Commission and department leaders briefed the committee on ongoing work about landowner big-game licenses and the broader debate over who should qualify and whether landowner tags should be transferable or marketable.
Director Angie Bruce described a multi-year task-force and commission effort on how “landowner” is defined where limited big-game licenses are at issue. The department summarized four proposed changes currently out for comment: increase the acreage requirement for ranch land from the current 160 acres to 640 acres; raise a minimum ownership-percentage threshold (the department said it proposed a 20% minimum ownership in some drafts); adjust the definition of “immediate family” to explicitly include stepchildren; and raise the animal-use-stays threshold from 2,000 to 3,000 for qualifying by use. Bruce and staff said a recommendation to consider a landowner cap (a percentage of hunt-area allocations reserved for landowners) was discussed by the wildlife task force but would require legislative action if adopted — the commission can change definitions but not impose a statutory cap.

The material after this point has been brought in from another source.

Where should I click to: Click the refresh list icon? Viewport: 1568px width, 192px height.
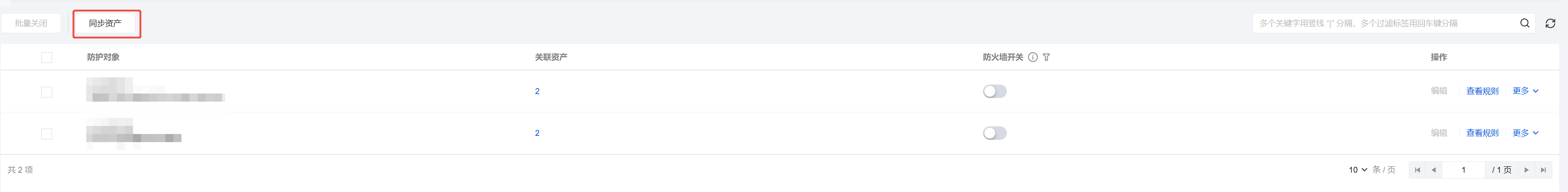click(x=1550, y=23)
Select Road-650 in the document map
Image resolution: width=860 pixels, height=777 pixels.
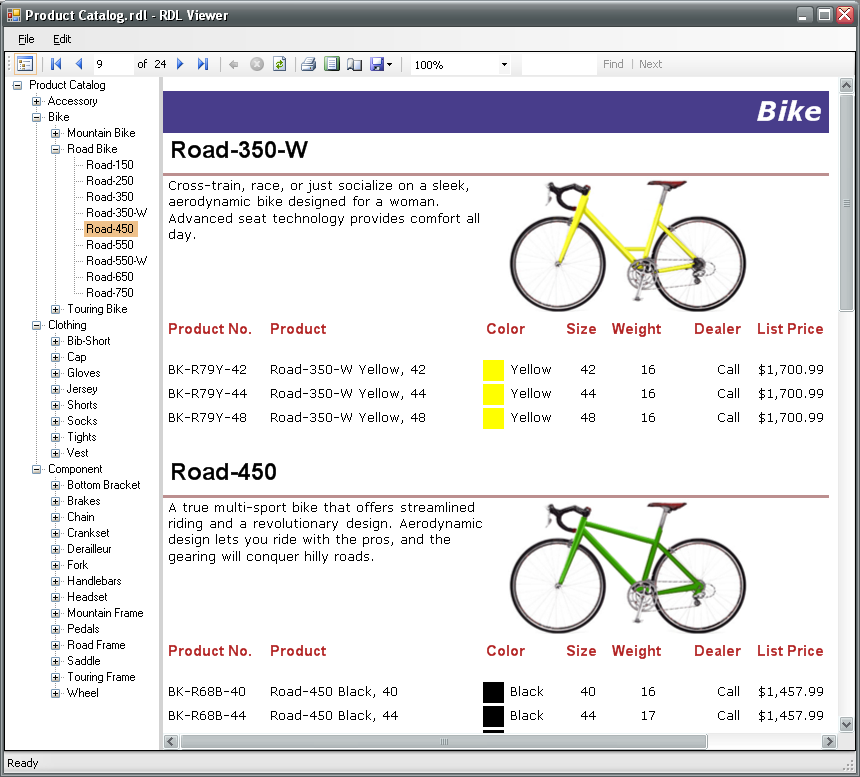[109, 277]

On the same subject, private proponents including Casper resident Dave True told the committee he supports letting qualifying landowners market or assign their landowner tags to others. True said his proposal would not expand the number of landowner licenses but would allow landowners who meet a higher threshold (he proposed at least 2,000 deeded acres in the hunt area) to market tags; he suggested grandfathering existing owners who hold between 160 and 640 acres so the change would not remove an existing qualification for those landowners. True proposed that monetized tags be contingent on landowners allowing public access to their property (walk-in programs, hunter-management agreements or similar) to mitigate impact on public access. He noted that four neighboring states (Idaho, Utah, Nevada and Colorado) allow some form of assignment or transfer of comparable permits.
Public commenters and several conservation and sportsmen organizations — including Backcountry Hunters & Anglers, Wyoming Mule Deer Alliance and Wyoming Wildlife Advocates — strongly opposed transferring or marketing landowner tags, calling it a form of privatization of wildlife and saying it would disadvantage resident hunters and undermine public ownership principles. Several ranching and farm organizations (Wyoming Stockgrowers Association, Wyoming Farm Bureau, county commissioners) voiced conditional support for changes that protect landowners who host wildlife, but urged careful statutory and administrative design to avoid unintended winners and losers.
Committee members and witnesses flagged implementation issues: how transfers would affect limited-draw units with many eligible landowners, how to treat irrigated small-parcel owners who nonetheless host and ‘‘feed’’ wildlife, how to ensure fair compensation and whether forfeiture of damage claim rights should be required when landowner tags are monetized. Several speakers suggested a task force or intercommittee working group to craft more detailed, fair proposals before drafting legislation.
Ending: The committee voted to ask LSO for draft bills to explore “nonresident native” options and related license concepts; members signaled a desire to continue work and coordinate with the Ag Committee and the Game and Fish Commission rather than rush statewide statutory changes at once.